▸ **DATA RECORDS**:
++++++++++++++++++++

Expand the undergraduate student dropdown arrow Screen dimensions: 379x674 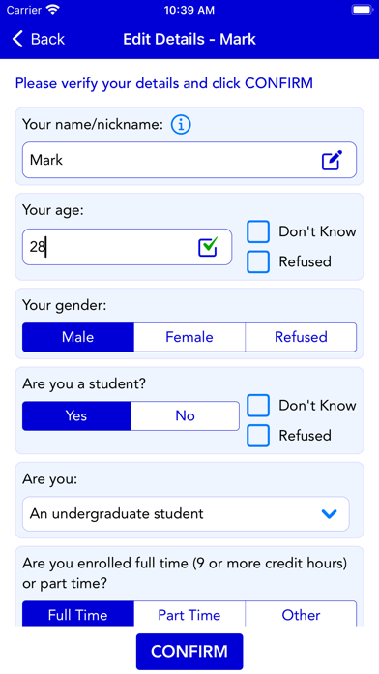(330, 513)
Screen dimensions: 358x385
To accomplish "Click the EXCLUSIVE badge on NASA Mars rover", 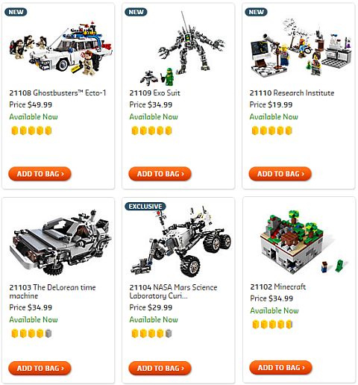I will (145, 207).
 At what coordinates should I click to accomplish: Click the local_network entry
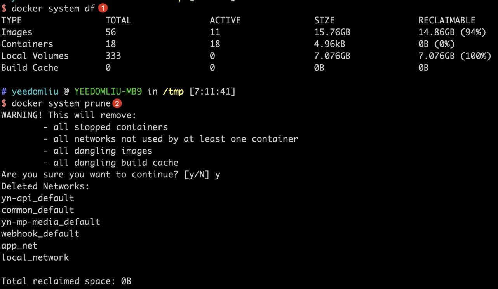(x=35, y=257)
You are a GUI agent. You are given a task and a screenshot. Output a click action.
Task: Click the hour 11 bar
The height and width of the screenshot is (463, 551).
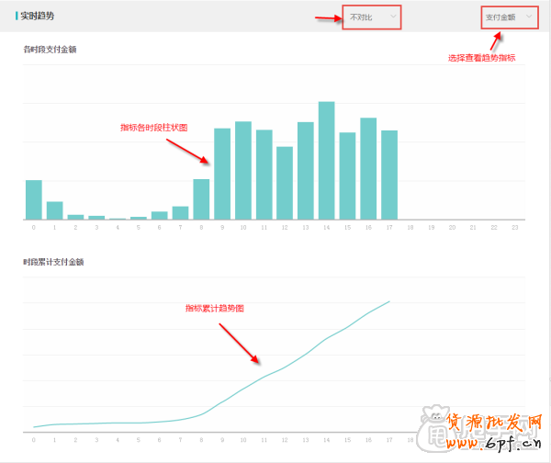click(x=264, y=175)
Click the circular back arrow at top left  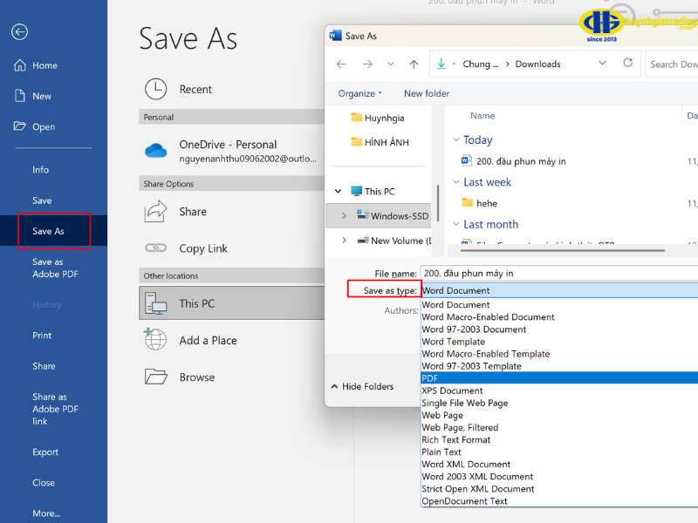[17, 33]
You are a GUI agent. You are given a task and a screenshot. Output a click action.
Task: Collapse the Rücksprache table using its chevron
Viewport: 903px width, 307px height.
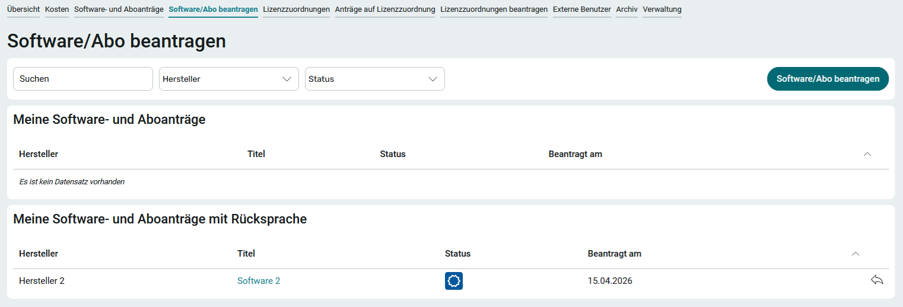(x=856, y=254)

++++++++++++++++++++

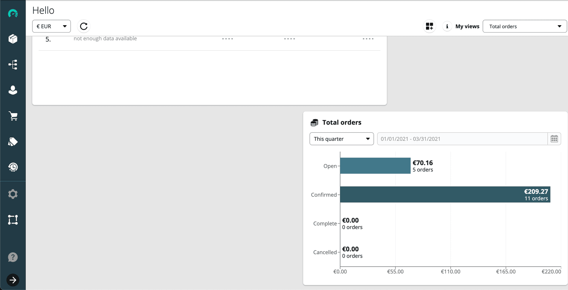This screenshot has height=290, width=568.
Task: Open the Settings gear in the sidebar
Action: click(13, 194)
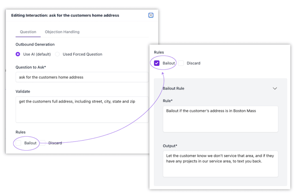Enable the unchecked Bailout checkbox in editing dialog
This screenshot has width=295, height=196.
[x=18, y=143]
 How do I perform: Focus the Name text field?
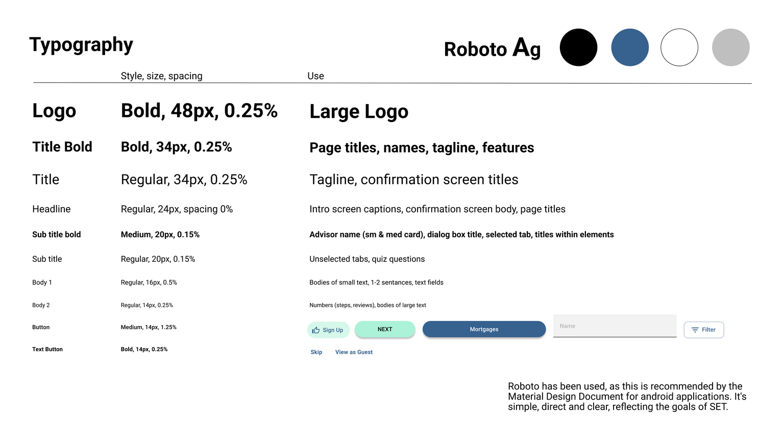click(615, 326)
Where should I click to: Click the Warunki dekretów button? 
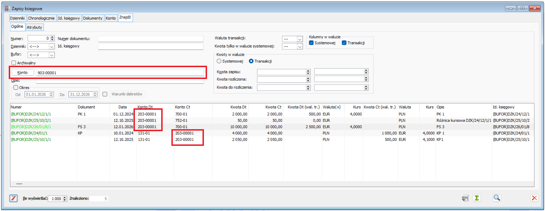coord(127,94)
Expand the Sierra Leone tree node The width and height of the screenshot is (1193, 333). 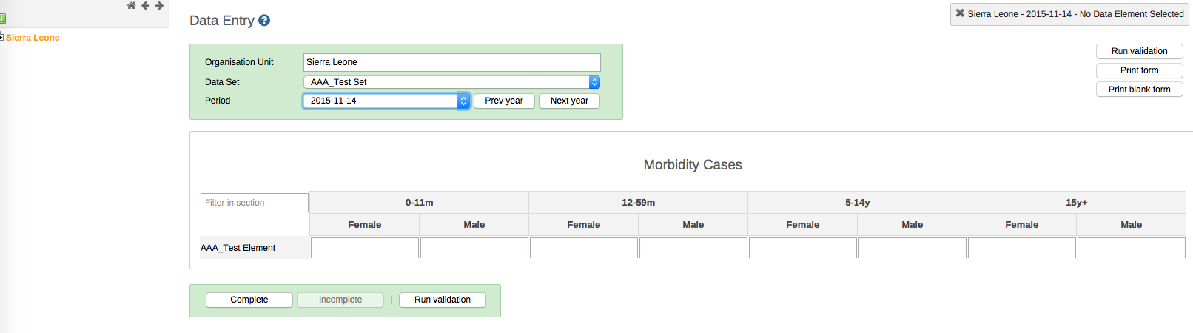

++++++++++++++++++++

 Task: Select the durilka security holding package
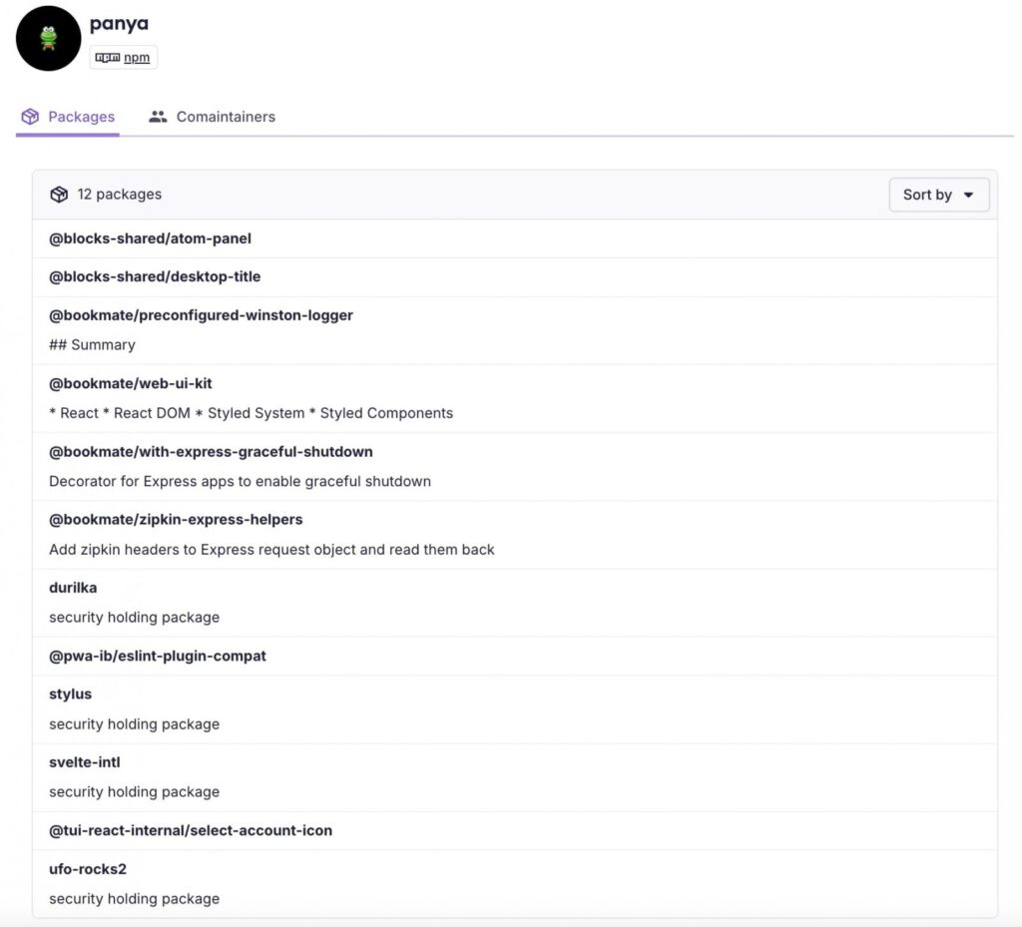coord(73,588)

++++++++++++++++++++

▸ **TRY IT**: Copy word for word the lines above, starting at the line containing "Where should I" and ending at the line containing "Expand the Sierra", inclusive, with no pictures.

▸ **THE COMPLETED TASK**:
Where should I click to: Click the Warunki dekretów button? 
coord(127,94)
Expand the Sierra Leone tree node The width and height of the screenshot is (1193, 333). 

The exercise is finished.